Miracolosamente salve, Kenna e Fenella, cercano un rifugio e lo trovano nel castello in rovina al limitare della scogliera. Lo si ritiene abbandonato da anni, ma sembra non essere la verità: lì vi abitano un uomo e una donna, dai modi gentili e di grande cultura. Sono Alastair e Maisie, fratello e sorella, proprietari della dimora da tempo immemore.

In quel castello le piccole vivono per dieci anni, dal 1886 al 1896, venendo istruite in tutte le arti e le scienze come due nobildonne. Imparano anche e soprattutto a provvedere a se stesse e a sopravvivere senza l’aiuto di un adulto.

L’unica cosa a cui non sono pronte è la vita reale, quella fuori dai libri. Il vivere isolate dal resto del mondo non ha dato loro modo di confrontarsi con i simili, capirne pregi e difetti. E’ proprio frequentare il villaggio che metterà fine all’idillio, alla loro bella vita al riparo dai dolori e dalla grettezza del genere umano.

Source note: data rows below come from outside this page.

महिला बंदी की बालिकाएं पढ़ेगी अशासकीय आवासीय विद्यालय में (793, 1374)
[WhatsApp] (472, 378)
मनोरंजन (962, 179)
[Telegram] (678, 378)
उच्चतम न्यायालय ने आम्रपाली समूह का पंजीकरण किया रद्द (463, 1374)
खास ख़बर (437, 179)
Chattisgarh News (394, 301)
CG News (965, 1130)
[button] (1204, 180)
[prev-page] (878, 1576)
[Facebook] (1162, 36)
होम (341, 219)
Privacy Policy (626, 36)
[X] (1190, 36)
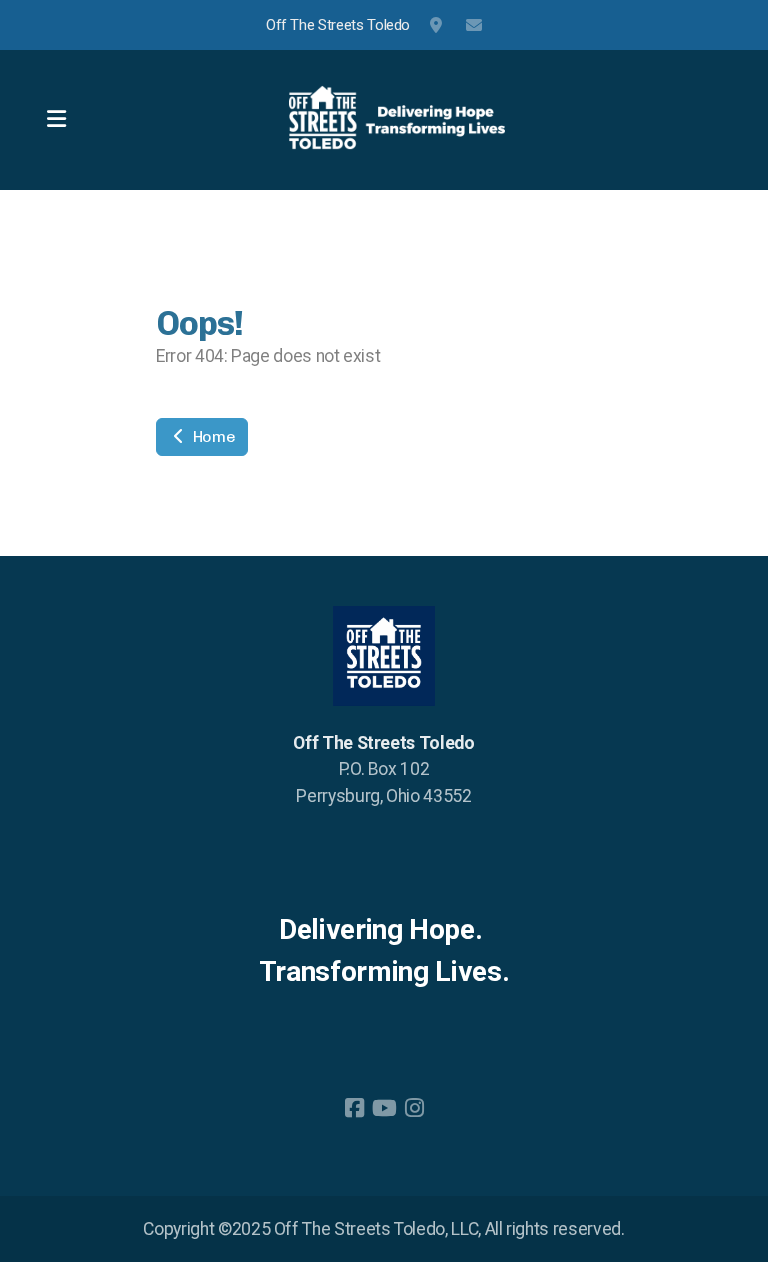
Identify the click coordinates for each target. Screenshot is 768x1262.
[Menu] (56, 120)
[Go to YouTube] (384, 1108)
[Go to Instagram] (414, 1108)
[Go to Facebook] (354, 1108)
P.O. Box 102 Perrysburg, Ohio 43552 (438, 25)
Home (212, 436)
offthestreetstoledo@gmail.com (474, 25)
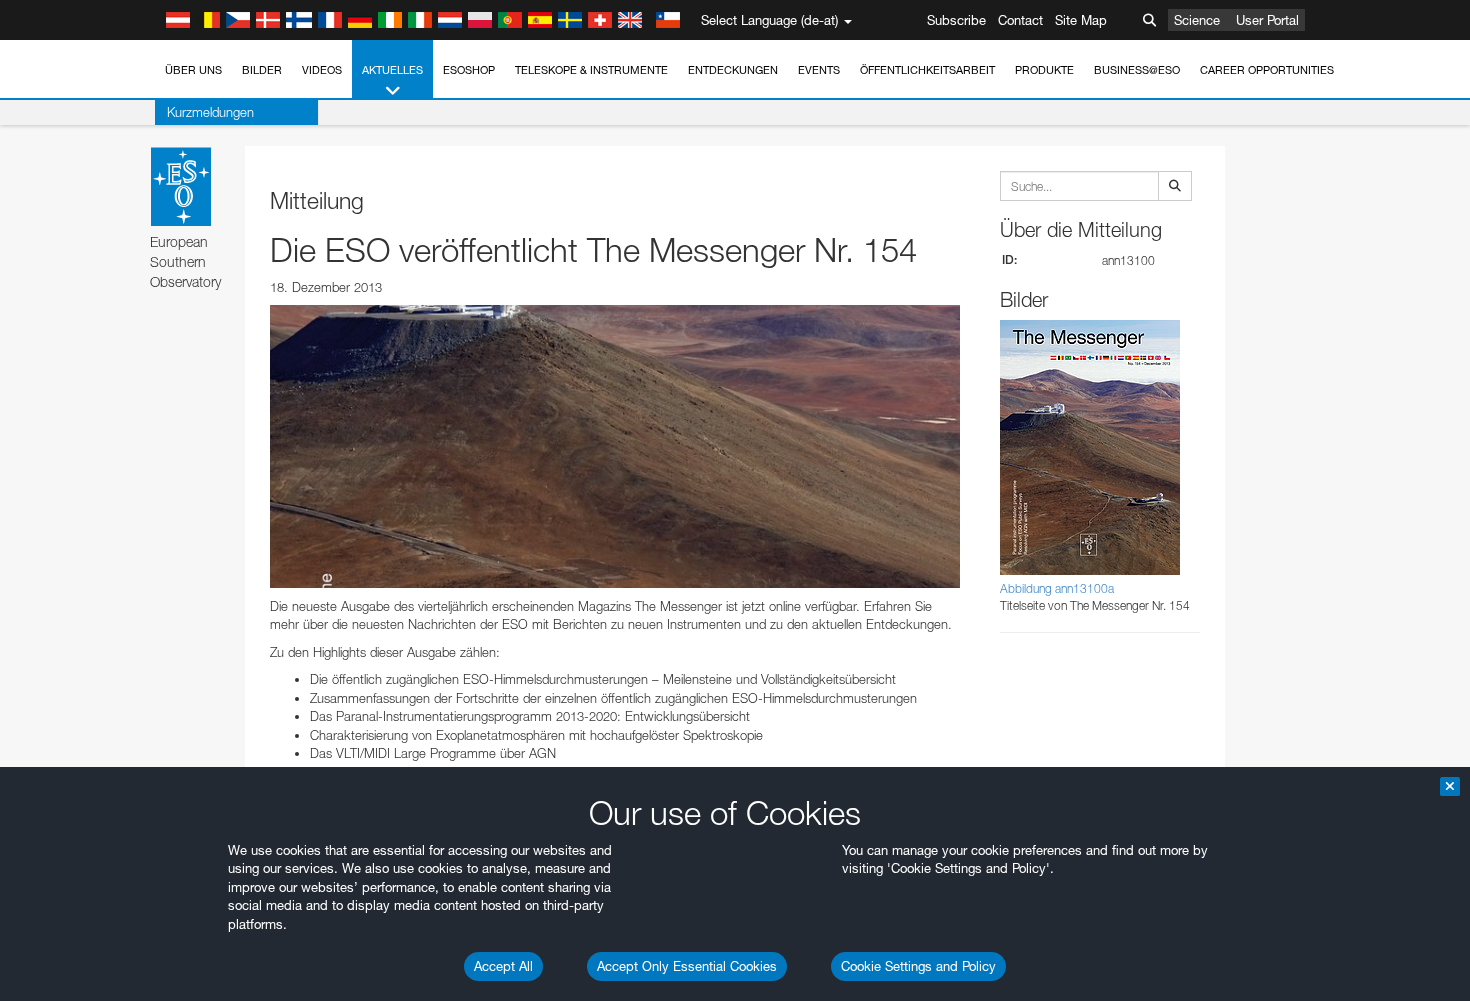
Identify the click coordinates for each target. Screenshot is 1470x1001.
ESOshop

Fulcro di tutto il romanzo è senz’altro l’amore, di cui sono presenti diverse sfumature. Vi è l’amore tra sorelle, fatto di complicità e sostegno, l’amore/violenza (che amore non è) di Hugh per Fenella, l’amore/odio della matrigna, che si trova a gestire qualcosa di non voluto e imposto, e infine quello più puro e incondizionato, l’amore “d’anima” provato nei confronti delle bambine dai loro benefattori.

Questi ultimi riferimenti invitano ad un discorso ben più ampio sulla genitorialità, sul voler essere o meno genitori. Esserlo non è un compito a cui tutti aspiriamo o siamo portati. Il libero arbitrio ci consente di fare scelte per la nostra vita e crescere delle creature non sempre è vista come necessità. C’è chi sente di non essere destinato a un tale compito e chi invece si presta anima e corpo per il futuro di altri esseri umani, anche se a unirli non sempre sono legami di sangue. Maisie è senza ombra di dubbio esempio dell’amore materno più grande. Il sacrificio per “le sue bambine” è qualcosa che strappa il cuore, così forte che me ne fa commuovere anche solo il ricordo.

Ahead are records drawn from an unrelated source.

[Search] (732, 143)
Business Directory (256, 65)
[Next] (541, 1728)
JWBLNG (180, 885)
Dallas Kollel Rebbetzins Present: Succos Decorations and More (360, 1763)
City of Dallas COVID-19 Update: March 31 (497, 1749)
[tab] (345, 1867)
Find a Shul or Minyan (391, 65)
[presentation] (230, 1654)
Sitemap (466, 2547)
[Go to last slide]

Apro una parentesi anche sul discorso amore/violenza, ribadendo quanto detto spesso di fronte a casi di maltrattamento o abuso: se una persona ti costringe fisicamente o psicologicamente a fare qualcosa che è contro il tuo volere, non lo fa per amor tuo, ma perché ti ritiene una cosa in suo possesso, di cui può disporre come e quando vuole.

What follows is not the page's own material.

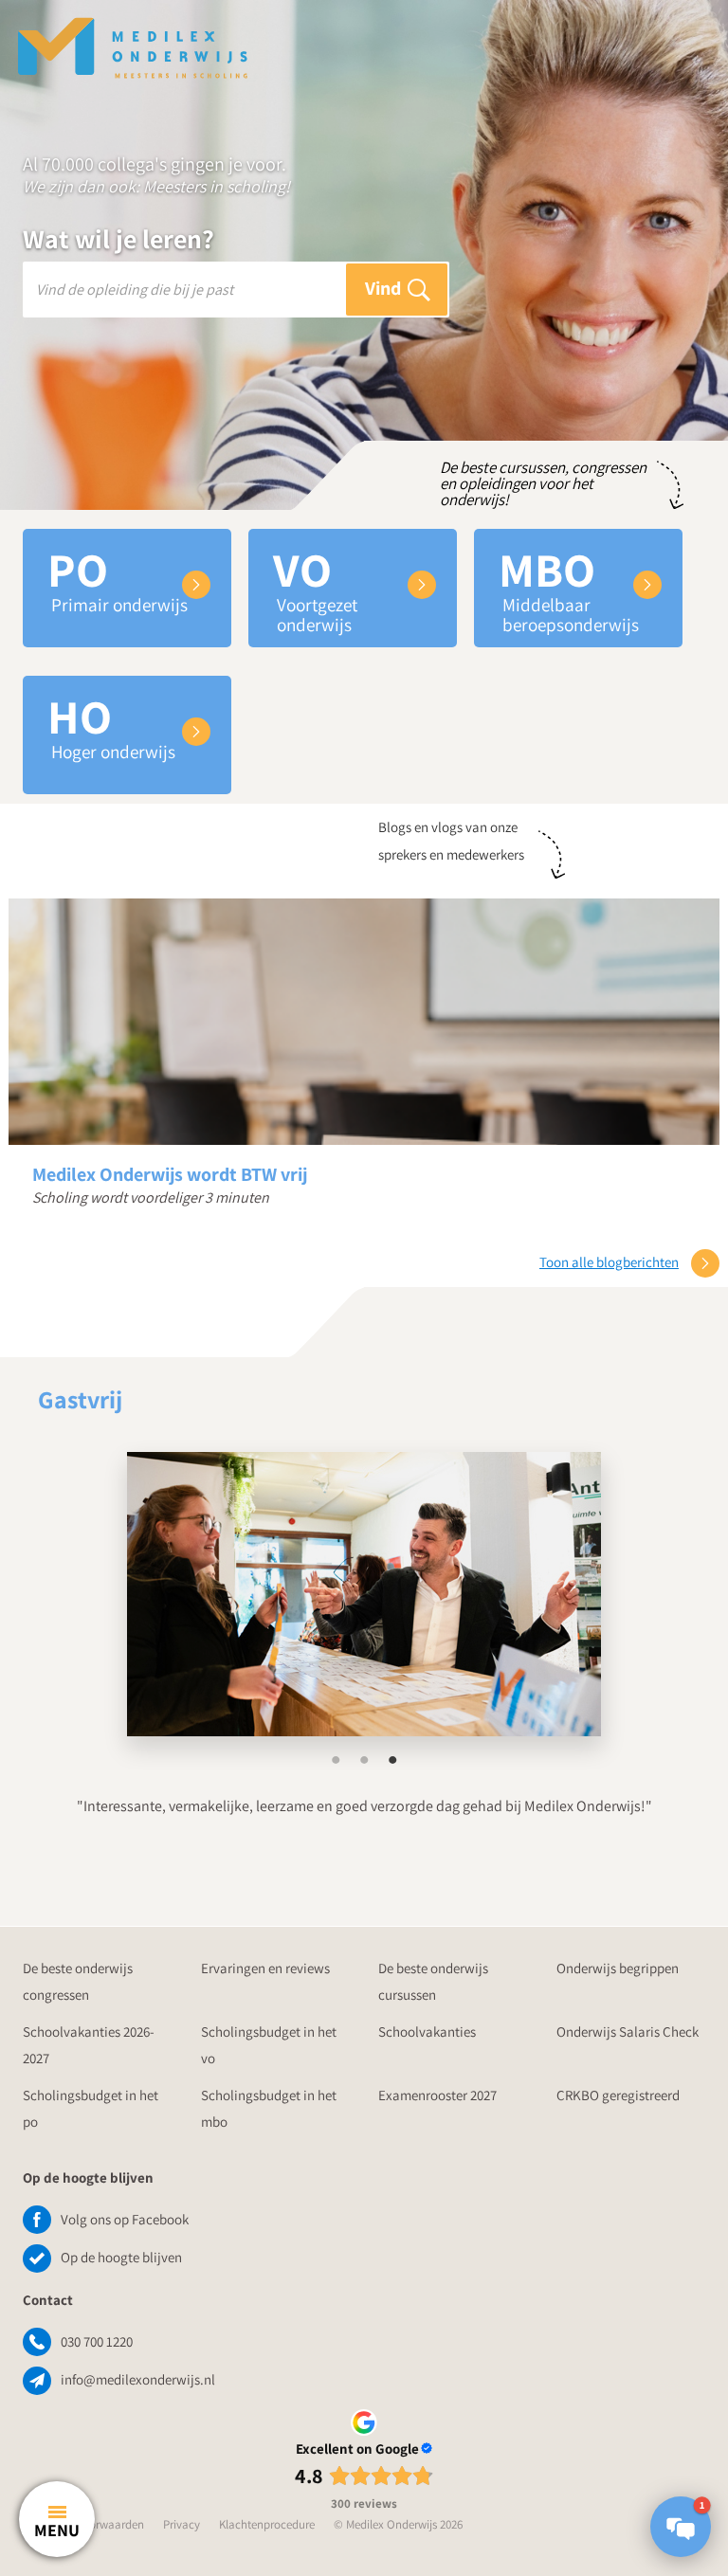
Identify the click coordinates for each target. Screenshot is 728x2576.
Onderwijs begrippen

Ma non poteva dirlo a nessuno, perché era troppo orribile e troppo vergognoso. Dopotutto, era colpa sua se era successo… Era colpa sua perché aveva smesso di imparare a combattere e a difendersi. Era colpa sua perché era una rammollita senza forze, che sapeva solo tessere e fare dei bei vestiti, e leggere e scrivere. Era colpa sua, era solo colpa sua.

Occorre dire no e fuggire da quel sistema di autoconvincimento che siamo noi ad essere sbagliat*, a meritarci le punizioni inflitteci. Stare zitt* e non ribellarci porta solo al nostro annientamento. Bisogna invece denunciare e allontanarsi da chi ci fa del male, sempre!

Ammetto di avere adorato ogni personaggio e ogni ambiente di “Questa non è una fiaba”, perché così ben caratterizzati da uscire dalle pagine. Kenna e Fenella, le protagoniste principali, crescono e maturano una propria identità sotto i nostri occhi proprio come due ragazze vere: la prima ha uno spirito guerriero, ama la libertà e mettersi alla prova, la seconda è invece romantica, sognatrice e desiderosa di realizzarsi come donna, accanto al suo principe azzurro.

Ho trovato molto consono anche il titolo. Il libro infatti, pur ricordando favole del passato, con sfumature grigie, macabre e gotiche, risulta a tratti veramente inquietante e/o splatter, non adatto certamente a minori di quattordici anni.

Consiglio la lettura a chi ricerca un pizzico di soprannaturale, un poco di avventura e una spruzzata di fantasia.


Biografia dell’autrice

Beatrice Spada è nata nel 1995 e vive a Torre del Lago Puccini con il marito e la loro gatta.

Laureata in design della comunicazione presso il Politecnico di Milano, pratica come designer professionista nei settori dell’editoria, del brand design e del visual marketing. Il suo lavoro consiste in larga parte nel progettare storie, per raccontare e mostrare al pubblico a volte dei prodotti, a volte delle aziende, o ancora delle persone.

QUESTA non è una FIABA” è il primo romanzo che pubblica a suo nome.